Carvalho ressalta que a receita da venda física teria a tendência de diminuir durante a pandemia de forma importante e a concentração migrou para o on-line, com aplicativos, vendas via WhatsApp: “Havia esse receio em março e abril, sobre a necessidade de fluxo de caixa da companhia, uma vez que ela tinha vencimentos de curto prazo e não estava com um fluxo caixa tão amplo assim. Mas a Via Varejo fez a emissão de novas ações e conseguiu captar mais de quatro bilhões de reais, emitiu debêntures também e obteve valores bilionários, e isso tudo ajudou a fortalecer o caixa dela para que conseguisse tocar a sua atividade operacional, reforçar sua estrutura de capital e avançar nas aquisições de outras empresas”.
Para onde olhar?
Ainda sobre o mesmo tema, no acumulado dos primeiros nove meses do ano, o lucro líquido foi de R$ 667 milhões, contra um prejuízo de R$ 558 milhões registrados no mesmo período do ano passado. Evidente que se esperava algo assim, mas os números superaram até mesmo os mais otimistas. O analista da TORO explica, no entanto, que os investidores precisam olhar para esses números e outras métricas:
“O lucro líquido é uma importante avaliação? Sim, mas recomendo avaliar o lucro operacional e o Ebitda, que é bem similar com o fluxo de caixa da empresa. São esses fatores que nos dão uma noção se a estrutura da empresa está avançando. De nada adianta uma empresa que tenha uma receita que sobe muito, mas com um custo que também sobe muito. Isso diminui um pouco o potencial de margens da companhia. O volume bruto de mercadorias da empresa no e-commerce de lojas cresceu muito e a penetração saiu de 18,5% no 3T19 para 41% neste 3T20”.
Com o volume bruto das mercadorias on-line crescendo mais de 200%, os números são bem chamativos. Tanto que o desempenho da receita bruta totalizou 9,3 bilhões e, desse valor, 5,9% vieram das lojas físicas.
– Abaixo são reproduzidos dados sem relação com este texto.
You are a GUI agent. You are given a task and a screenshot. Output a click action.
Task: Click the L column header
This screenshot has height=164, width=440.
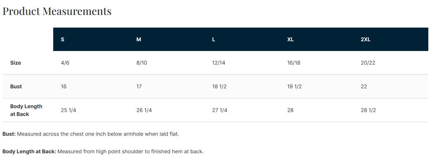point(214,39)
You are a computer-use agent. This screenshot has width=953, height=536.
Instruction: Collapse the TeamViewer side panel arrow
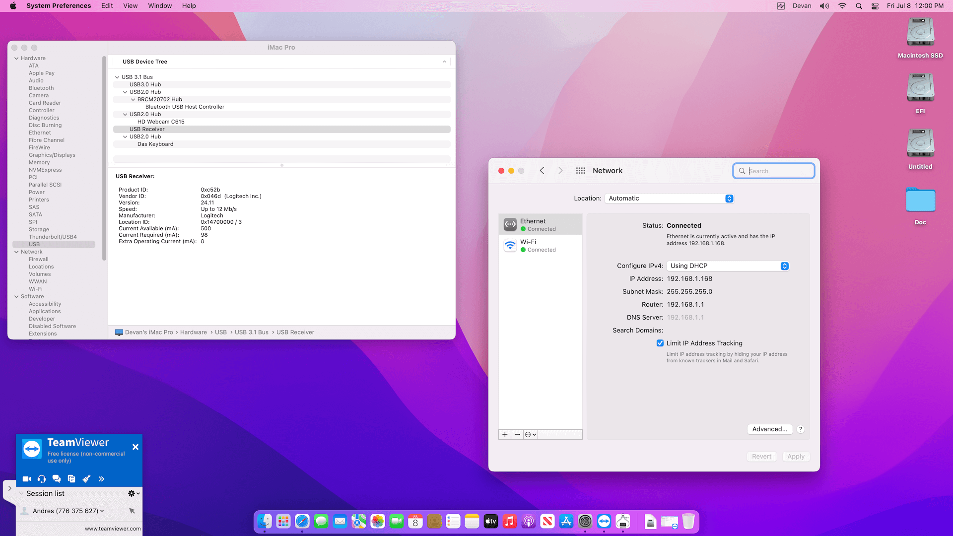point(9,488)
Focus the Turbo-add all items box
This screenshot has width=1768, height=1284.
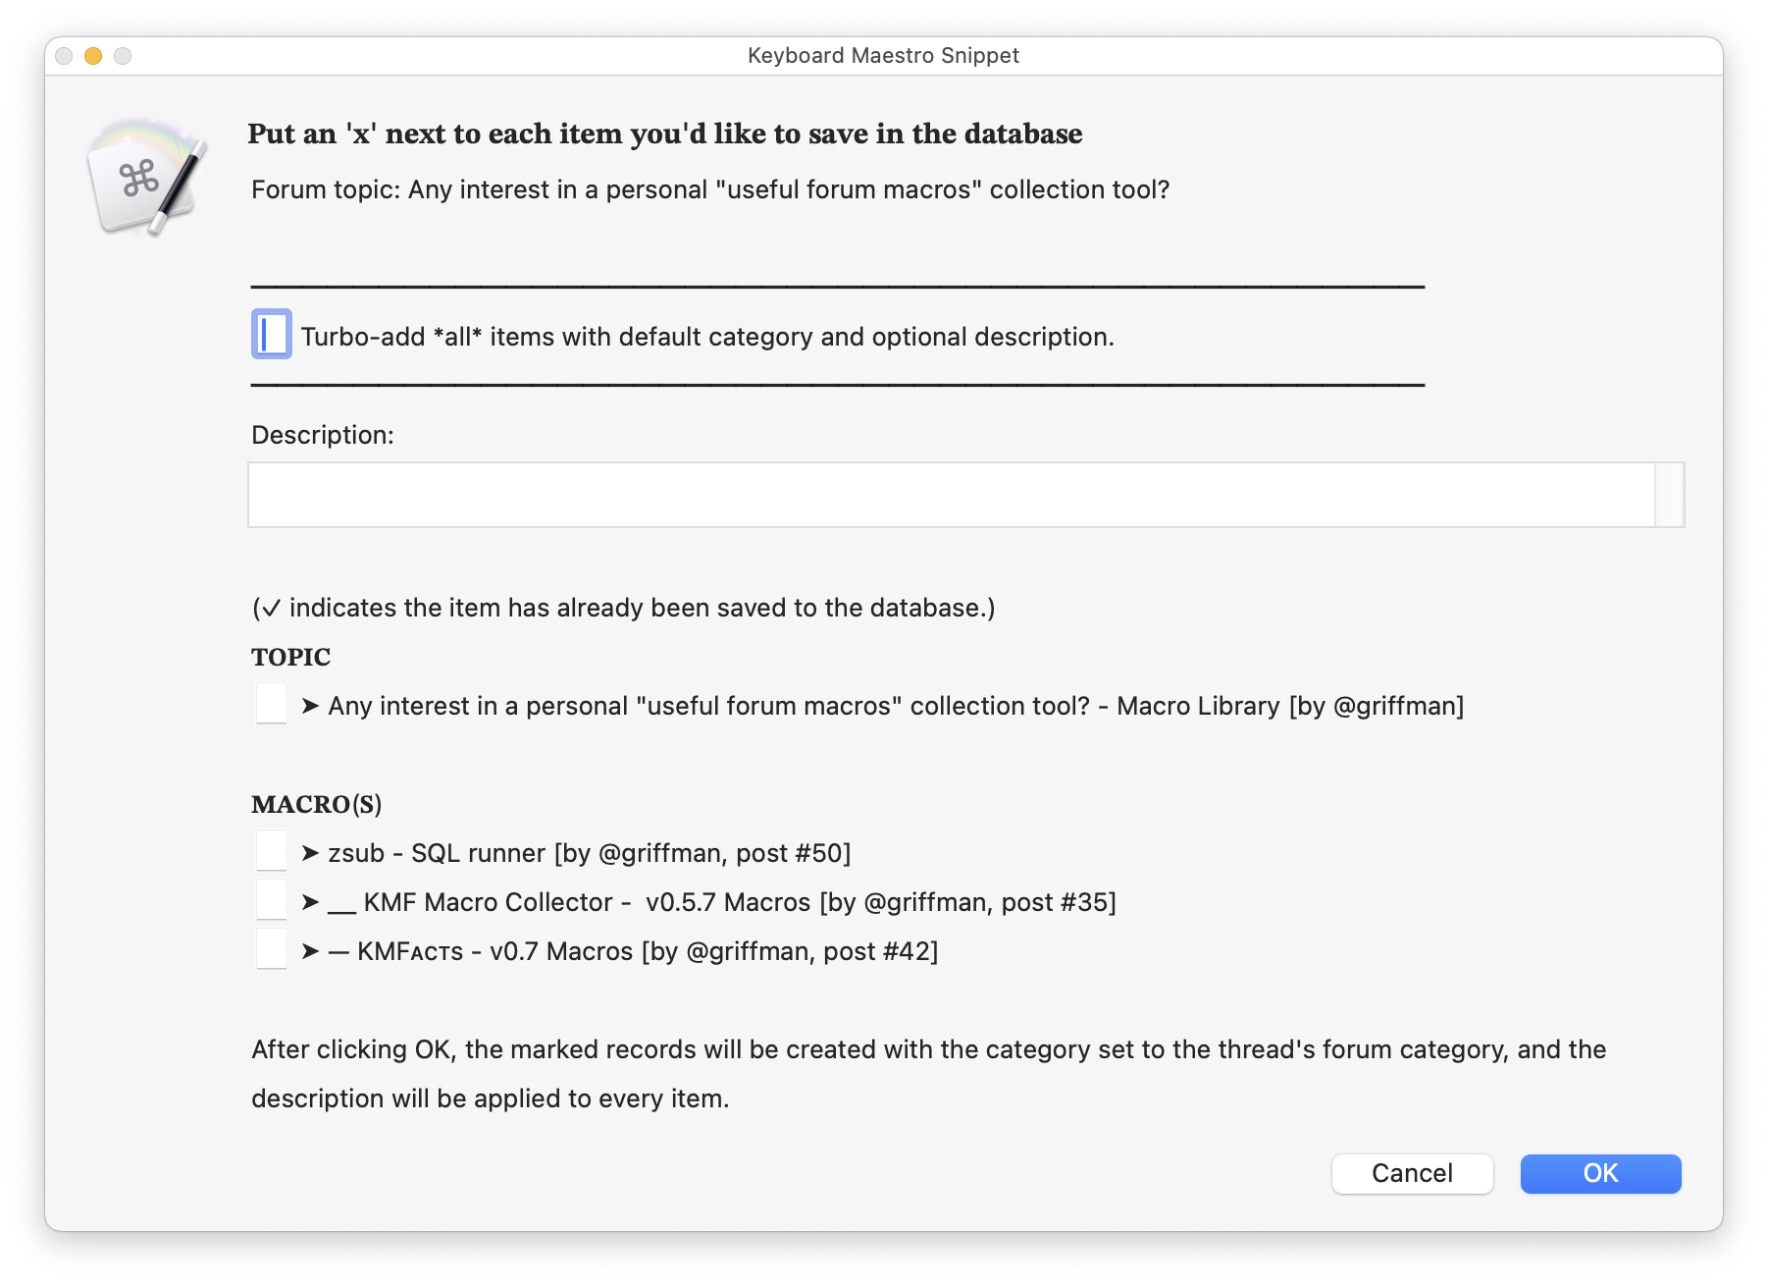(272, 335)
Ou seja, o on-line está começando a ganhar mais espaço e já está com aproximadamente 36%.
Lucas Carvalho explica que, se fizer uma avaliação com o 3T19, a receita bruta era de R$ 6,6 bilhões, porém a receita que vinha do on-line era menos de R$ 1 bilhão – ou seja, as vendas on-line subiram 278%, um volume muito importante dentro de um crescimento que vem trimestre após trimestre.
E o 4T20?
Pensando no 4T20, nessa progressão, o que se espera da empresa se considerarmos a recuperação da economia em um cenário de juros e de inflação baixos?
Carvalho percebe que a expectativa é muito construtiva, principalmente nessa época do ano, que é muito boa para o setor de varejo, de uma forma geral, tem Black Friday e Natal: “Essas compras puxam muito e, uma vez que temos taxa de juros na mínima histórica, pessoas pegando financiamento e empréstimos para comprar imóveis – já que precisam de móveis novos – e outros bens, além das festividades, os números podem vir acima do que é esperado pelo mercado. A recuperação da economia está acontecendo até mais cedo do que se esperava, os indicadores do IBGE para vendas no varejo mostram que esse detalhe vem de forma crescente, mostrando uma propensão ao consumo conjuntural da economia”.
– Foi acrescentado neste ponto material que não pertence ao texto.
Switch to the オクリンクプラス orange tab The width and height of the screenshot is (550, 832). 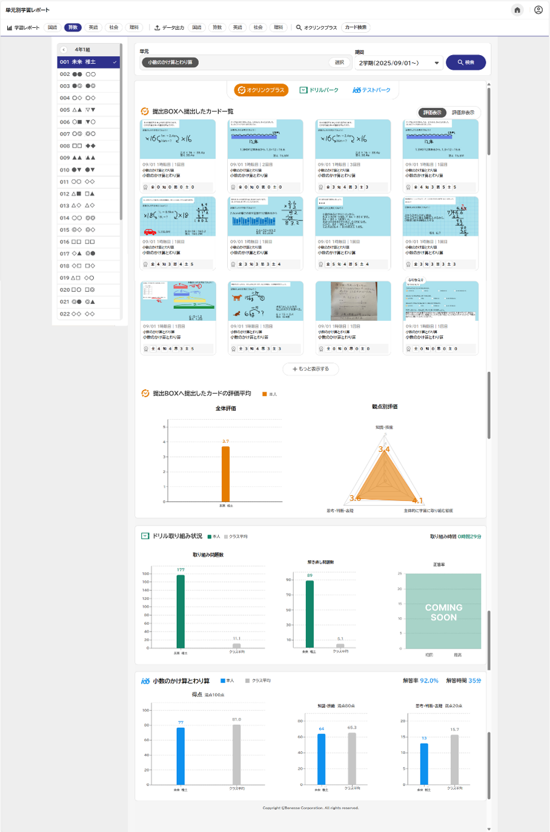[x=261, y=90]
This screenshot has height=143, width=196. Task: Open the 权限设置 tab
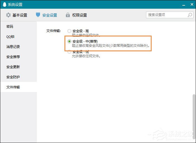[80, 15]
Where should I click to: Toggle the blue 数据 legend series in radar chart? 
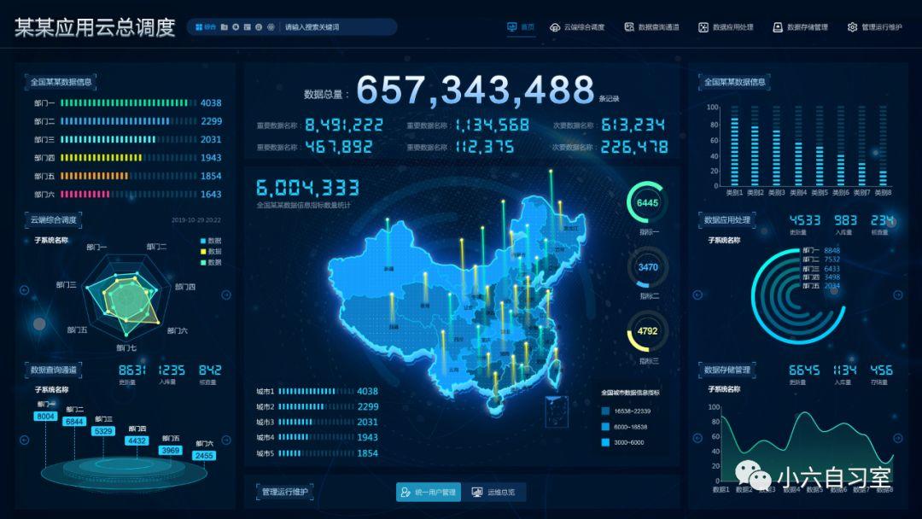[202, 241]
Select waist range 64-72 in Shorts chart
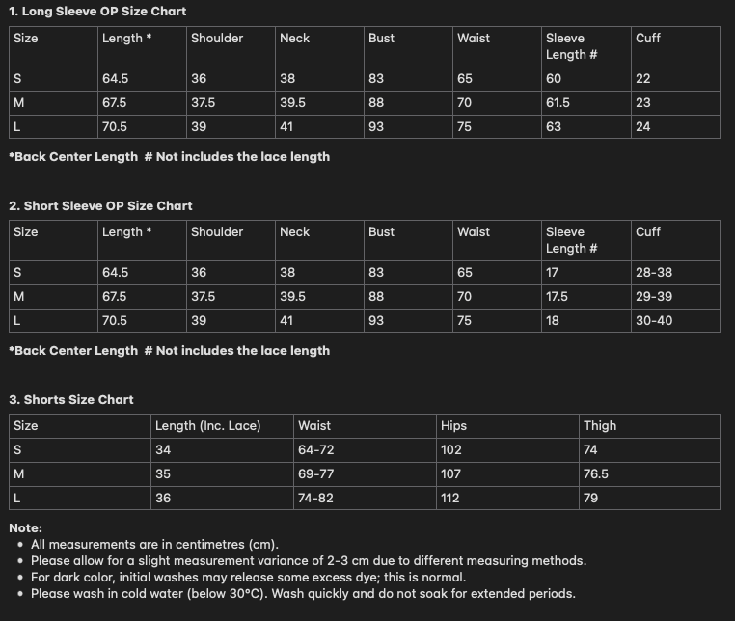The width and height of the screenshot is (735, 621). click(316, 449)
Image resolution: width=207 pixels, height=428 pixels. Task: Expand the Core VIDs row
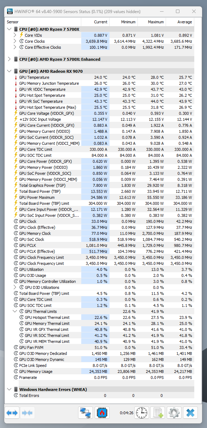(x=15, y=35)
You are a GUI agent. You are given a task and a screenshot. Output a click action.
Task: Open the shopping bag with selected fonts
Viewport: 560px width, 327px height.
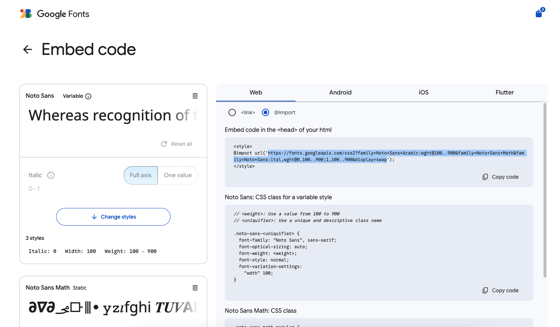(539, 14)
Mais um pouco de visão de mercado? Então vamos nessa!
Para o Analista de Investimentos da Mirae, Pedro Galdi, o resultado do 3T20 também foi excelente, acima da expectativa, com entrega de crescimento operacional e aumento de margens. A expectativa também é que a empresa continue apresentando forte crescimento nos próximos trimestres, já que a estratégia da Via Varejo parece estar dando certo nesse novo cenário de recuperação da economia, com juros e inflação baixos.
De acordo com Galdi: “As recentes aquisições devem continuar impulsionando esses resultados. A Via Varejo encerrou o período com caixa líquido muito bom e com plenas condições para continuar fazendo novas aquisições e investimentos em tecnologia”.